In the 1930s we had breadlines; venture out before dawn in America today and you'll find mortgage lines. This past January in Los Angeles, 37,000 homeowners facing foreclosure showed up to an event to beg their bank for lower payments on their mortgage. Some people even slept on the sidewalk to get in line.
So many in the country are desperate now that they have to meet in convention centers coast to coast.
In February in Miami, 12,000 people showed up to a similar event. The line went down the block and doubled back twice.
Dale DeFreitas lost her job and now fears her home is next. "It's very emotional because I just think about it. I don't wanna lose my home. I really don't," she told "60 Minutes" correspondent Scott Pelley.
"It's your American dream," he remarked.
"It was. And still is," she replied.
These convention center events are put on by the non-profit Neighborhood Assistance Corporation of America, which helps people figure what they can afford, and then walks them across the hall to bank representatives to ask for lower payments. More than half will get their mortgages adjusted, but the rest discover that they just can't keep their home.
For many that's when the real surprise comes in: these same banks have fouled up all of their own paperwork to a historic degree.
"In my mind this is an absolute, intentional fraud," Lynn Szymoniak, who is fighting foreclosure, told Pelley.
While trying to save her house, she discovered something we did not know: back when Wall Street was using algorithms and computers to engineer those disastrous mortgage-backed securities, it appears they didn't want old fashioned paperwork slowing down the profits.
"This was back when it was a white hot fevered pitch to move as many of these as possible," Pelley remarked.
"Exactly. When you could make a whole lotta money through securitization. And every other aspect of it could be done electronically, you know, key strokes. This was the only piece where somebody was supposed to actually go get documents, transfer the documents from one entity to the other. And it looks very much like they just eliminated that stuff all together," Szymoniak said.
Szymoniak's mortgage had been bundled with thousands of others into one of those Wall Street securities traded from investor to investor. When the bank took her to court, it first said it had lost her documents, including the critical assignment of mortgage which transfers ownership. But then, there was a courthouse surprise.
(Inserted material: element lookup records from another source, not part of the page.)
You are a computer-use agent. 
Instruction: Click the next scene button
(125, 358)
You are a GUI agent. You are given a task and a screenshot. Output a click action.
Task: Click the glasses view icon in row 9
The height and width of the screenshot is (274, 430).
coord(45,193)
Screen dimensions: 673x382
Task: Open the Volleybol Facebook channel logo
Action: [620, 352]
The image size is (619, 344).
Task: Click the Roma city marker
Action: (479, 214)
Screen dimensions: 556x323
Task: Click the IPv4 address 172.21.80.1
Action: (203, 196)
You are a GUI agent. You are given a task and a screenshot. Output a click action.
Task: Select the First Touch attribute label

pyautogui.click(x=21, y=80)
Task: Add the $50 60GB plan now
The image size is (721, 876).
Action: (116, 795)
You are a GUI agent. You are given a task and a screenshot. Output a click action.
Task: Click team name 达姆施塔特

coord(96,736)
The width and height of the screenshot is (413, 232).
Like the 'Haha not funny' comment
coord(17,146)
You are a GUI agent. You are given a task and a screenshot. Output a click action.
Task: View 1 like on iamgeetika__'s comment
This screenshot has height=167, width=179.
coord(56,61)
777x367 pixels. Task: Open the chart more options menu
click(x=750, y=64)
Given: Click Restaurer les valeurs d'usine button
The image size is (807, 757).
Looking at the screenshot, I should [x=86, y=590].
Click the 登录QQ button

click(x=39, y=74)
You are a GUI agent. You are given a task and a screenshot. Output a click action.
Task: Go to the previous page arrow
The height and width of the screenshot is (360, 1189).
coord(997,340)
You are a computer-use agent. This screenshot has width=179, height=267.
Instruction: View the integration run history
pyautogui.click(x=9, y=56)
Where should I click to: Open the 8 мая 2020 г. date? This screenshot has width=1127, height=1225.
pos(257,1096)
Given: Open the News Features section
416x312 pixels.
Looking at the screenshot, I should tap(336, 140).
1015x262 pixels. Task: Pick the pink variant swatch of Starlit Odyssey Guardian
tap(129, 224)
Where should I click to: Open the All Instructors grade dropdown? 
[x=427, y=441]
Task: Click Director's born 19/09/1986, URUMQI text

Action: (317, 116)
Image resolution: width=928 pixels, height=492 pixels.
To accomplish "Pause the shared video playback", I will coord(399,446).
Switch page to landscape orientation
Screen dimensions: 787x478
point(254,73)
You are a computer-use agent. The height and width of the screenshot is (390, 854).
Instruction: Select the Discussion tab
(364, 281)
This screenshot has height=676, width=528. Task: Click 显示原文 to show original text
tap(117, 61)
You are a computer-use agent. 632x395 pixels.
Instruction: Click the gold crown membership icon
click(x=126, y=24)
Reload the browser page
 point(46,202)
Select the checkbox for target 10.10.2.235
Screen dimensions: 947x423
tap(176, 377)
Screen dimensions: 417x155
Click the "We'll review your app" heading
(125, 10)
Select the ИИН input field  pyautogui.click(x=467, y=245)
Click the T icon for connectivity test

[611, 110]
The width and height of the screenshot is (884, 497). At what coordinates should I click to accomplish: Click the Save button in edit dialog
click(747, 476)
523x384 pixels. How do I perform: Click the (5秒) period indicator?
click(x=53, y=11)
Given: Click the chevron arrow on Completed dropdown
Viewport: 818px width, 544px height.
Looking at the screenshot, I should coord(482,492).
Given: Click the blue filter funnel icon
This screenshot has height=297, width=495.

"They found all of your paperwork more than a year after they initially said that they had lost it?" Pelley asked.
"Yes," she replied.
Asked if that seemed suspicious to her, Szymoniak said, "Yes, absolutely. What do you imagine? It fell behind the file cabinet? Where was all of this? 'We had it, we own it, we lost it.' And then more recently, everyone is coming in saying, 'Hey we found it. Isn't that wonderful?'"
But what the bank may not have known is that Szymoniak is a lawyer and fraud investigator with a specialty in forged documents. She has trained FBI agents.
She told Pelley she asked for copies of those documents.
Asked what she found, Szymoniak told Pelley, "When I looked at the assignment of my mortgage, and this is the assignment: it looked that even the date they put in, which was 10/17/08, was several months after they sued me for foreclosure. So, what they were saying to the court was, 'We sued her in July of 2008 and we acquired this mortgage in October of 2008.' It made absolutely no sense."